Myron, a sculptor in the 5th Century BC, is one of the most famous artists of Ancient Greece. He was born in Eleutherae, in Boeotia, between 500 and 490 BC. He lived and worked in Athens, but was commissioned to complete important works for other Greek cities as well. Myron was active between 470 and 440 BC, an era historians identify as the transition period between Archaic Greece and Classical Greece. He contributed to overcoming the traditional style of archaic art, characterized by geometric shapes and rigid poses, and was one of the first to represent the human body in movement. According to ancient literary sources, Myron produced a great number of works: statues of heroes, divinities, animals, and most of all athletes. Almost all his statues were made of bronze, and only a few ancient marble copies have survived.
Myron’s most famous work is the Discobolus. The statue represents a young athlete about to throw a discus. Myron chose to portray him just before the throw, when the athlete’s body was tense and charged. The pose is complex yet perfectly balanced. The weight of the body is on the slightly bent right leg, with the left leg trailing behind it. The torso is bowed forwards and twisted to one side, causing the muscles to flex, a view Myron represents with perfect anatomical precision. The right arm, tense and ready for the throw, forms an arc with the left, perpendicular to the ground. The athlete’s face expresses not effort, but pure concentration. Complexity of pose is also a feature of the Anadumenus, an athlete winding a band around his head. The original was lost, but was reconstructed from fragments of a marble copy. Highly effective representation of movement is also a feature of Athena and Marsyas, artwork inspired by a mythological theme. The Goddess Athena, who liked to play the flute, discovered that playing the instrument deformed her face. When she threw the flute away in anger, the satyr Marsyas rushed to pick it up. The sculpture portrays the goddess turning around and taking Marsyas by surprise, causing him to freeze in place. The satyr is represented off balance, willingly in contrast to the controlled attitude of the goddess. What is striking about the scene is the sculptor’s ability to “seize the moment,” capturing a rapid and instantaneous movement.

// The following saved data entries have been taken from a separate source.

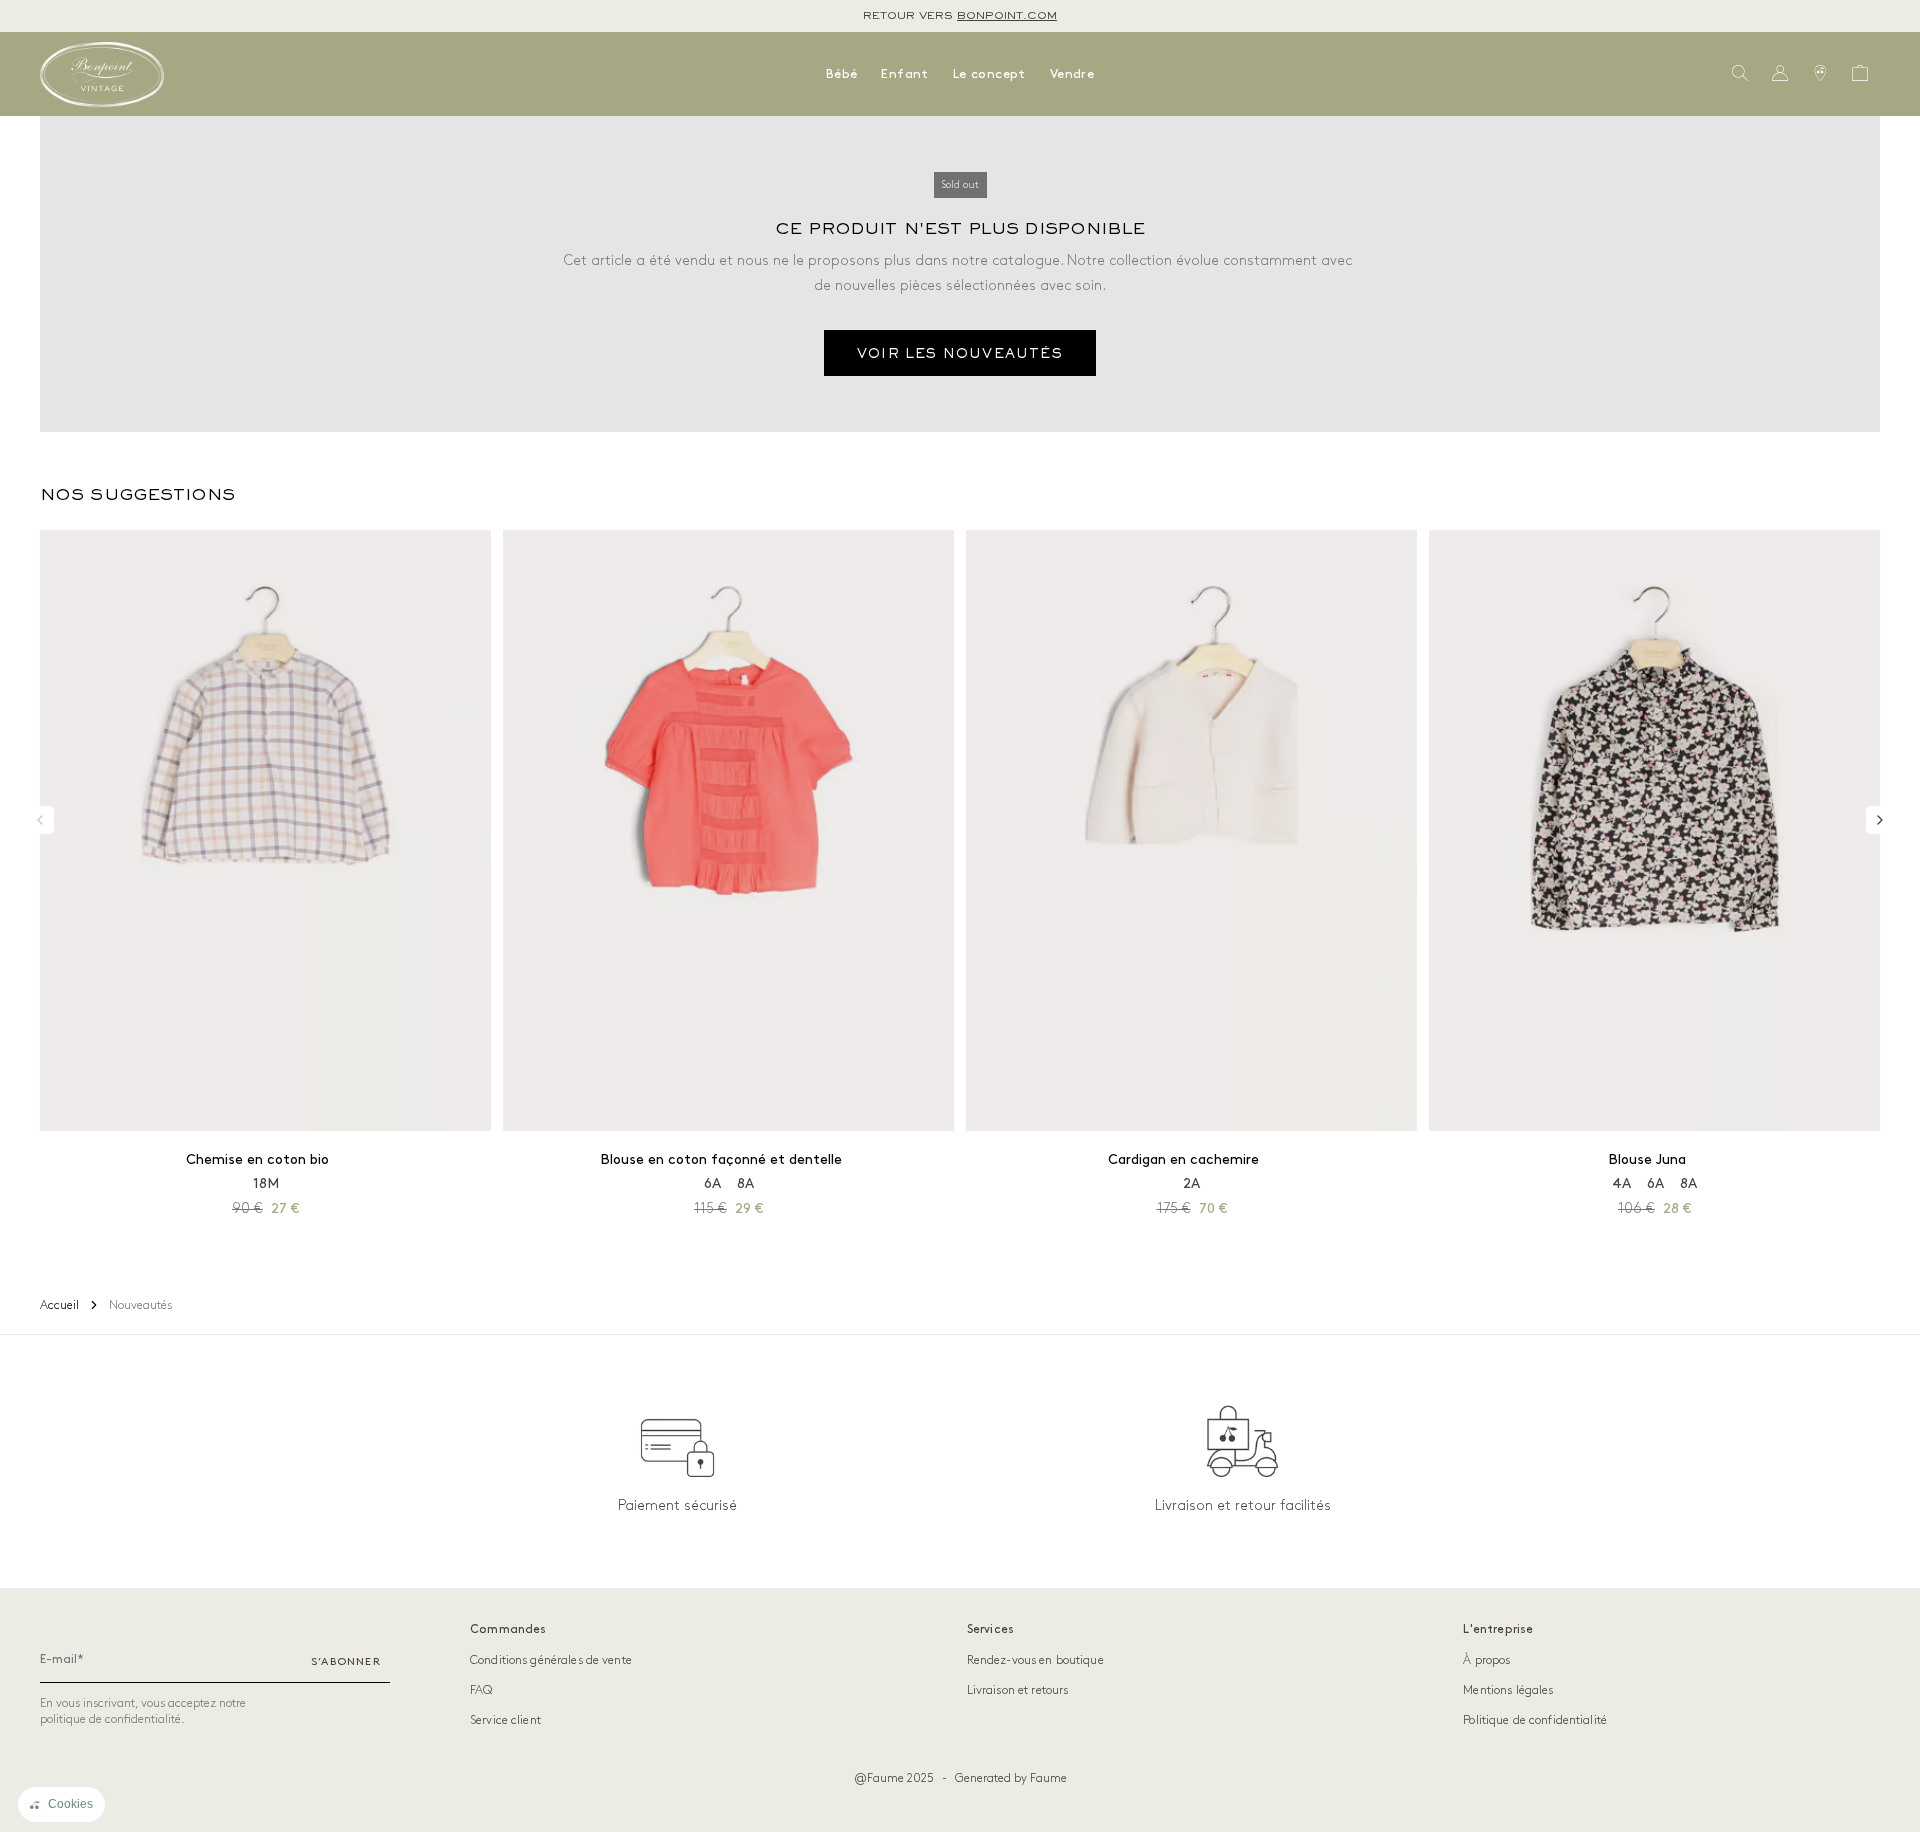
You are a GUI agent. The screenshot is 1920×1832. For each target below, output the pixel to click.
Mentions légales (1508, 1690)
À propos (1486, 1660)
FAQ (481, 1690)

Ancient sources praise Myron for his representation of movement and for the realism of his sculptures. Many ancient writers emphasized the extraordinary lifelikeness of a bronze statue Myron made of a cow that was placed on the Athens Acropolis. Myron is believed to have died shortly after 440 BC. His art marked the end of the Archaic age, opening the way for the extraordinary era of Classical art.